Another exciting application of e-mobility and a mainstay is its applicability in logistics. The recent acceleration in innovation in the space has empowered startups like Zypp Electric, a B2B last-mile delivery partner for retail, eCommerce and parcel deliveries. The startup recently raised a Series A from V.C. firms like Venture Catalysts and Silicon Valley-based Riso Capital. By lowering the operational cost of deliveries substantially, leveraging the suitable electric fleets and building a solid product, the logistics industry is set to see a rapid move toward sustainability.

It is estimated that 27% of air pollution in India comes from vehicles, and as much as 95% of city-wide air pollution stems from ground transportation. There is much scope and need for greater adoption of cleaner transport. Technological innovation in Li-Ion battery technology leading to extension of the range of electric vehicles, better analytics and performance monitoring solutions for E.V.s, improvements to charging infrastructure and research and piloting in long-haul electric trucking will bolster this shift.

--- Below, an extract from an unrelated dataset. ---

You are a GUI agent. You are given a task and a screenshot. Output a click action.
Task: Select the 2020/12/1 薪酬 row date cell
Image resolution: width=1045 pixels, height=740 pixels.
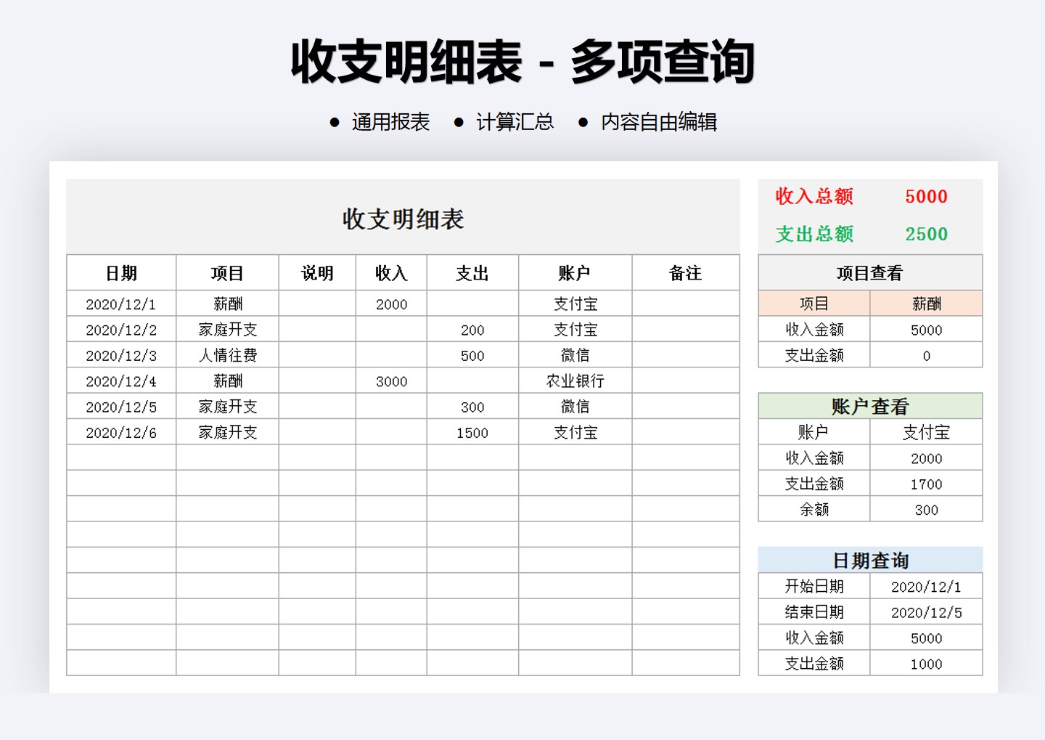120,304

As startups mature and consumer adoption picks up steam, the future of Indian urban transport looks cleaner. Nevertheless, more remains to be done to nurture such progress. To bolster this transition, the government can push further to incentivize startups with schemes targeted at creating local city-level avenues for more startups. The future looks cleaner for the Indian transportation ecosystem, and startups are at the forefront of it.


Abhirat Shinde (‘22) is an M.S. in Management Science & Engineering graduate candidate at Columbia University. He co-founded an e-mobility logistics startup for the Indian markets, which was part of Columbia Business School’s Greenhouse accelerator and the winner of the Columbia Venture Competition Urban Works India Challenge. Before Columbia, he founded a real estate venture in India. For two years, he expanded over two years and worked as a Fellow to the Chief Minister, Government of Maharashtra, India. Passionate about leveraging technology and business, Abhirat worked on high-impact electric mobility and solar P.V. projects with government and multilateral stakeholders such as the U.N.E.P. and Rocky Mountain Institute.